Выбранный отрывок:
════
Или другой пример. О войне, о жестокостях войны, о том, что такое человек на войне, – я сейчас говорю о Второй мировой, она же Великая Отечественная, – западногерманская литература писала гораздо смелее, чем наша, советская. Рискну предположить, что вся наша так называемая лейтенантская проза – Бакланов, Василь Быков, Кондратьев, – какие-то важные измерения военной темы почерпнули у немецких авторов – у того же Белля, у Ханса-Вернера Рихтера, у Манфреда Грегора. Виктор Некрасов, наверное, свою знаменитую книгу "В окопах Сталинграда" сам писал. Хотя наверняка прочел Ремарка – "На западном фронте без перемен". А ведь как тогда против нашей лейтенантской прозы воевала критика – мол, и все это "окопная" точка зрения, неправда, очернительство.

Так что с Бёллем – непонятная история. Впрочем, сейчас интерес к нему постепенно снова пробуждается. На вечерах в последнее время меня все чаще просят что-нибудь из Бёлля почитать.

Фото: m24.ru/Владимир Яроцкий

– Есть такое мнение, что переводчик прозы не может переводить поэзию. У вас разный подход к переводу стихов и прозы?
════
Собранный материал:
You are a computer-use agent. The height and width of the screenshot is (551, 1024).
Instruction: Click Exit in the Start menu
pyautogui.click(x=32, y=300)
════
Цель A: Выпишите без изменений фрагмент из отрывка о военной прозе, который начинается словами «Так что с Бёллем» и заканчивается словами «стихов и прозы?».
Цель B: Согласуются ли с отрывком о военной прозе следующие утверждения? Ответьте «да» или «нет» на каждое и приведите решающие слова отрывка дословной цитатой. (i) Западногерманская литература писала о войне смелее советской. (ii) Критика в те годы поддерживала лейтенантскую прозу. (iii) Интерес к Бёллю сейчас постепенно возвращается.

Ответ A:
Так что с Бёллем – непонятная история. Впрочем, сейчас интерес к нему постепенно снова пробуждается. На вечерах в последнее время меня все чаще просят что-нибудь из Бёлля почитать.

Фото: m24.ru/Владимир Яроцкий

– Есть такое мнение, что переводчик прозы не может переводить поэзию. У вас разный подход к переводу стихов и прозы?

Ответ B:
(i) Да: «западногерманская литература писала гораздо смелее, чем наша, советская».
(ii) Нет: «А ведь как тогда против нашей лейтенантской прозы воевала критика».
(iii) Да: «сейчас интерес к нему постепенно снова пробуждается».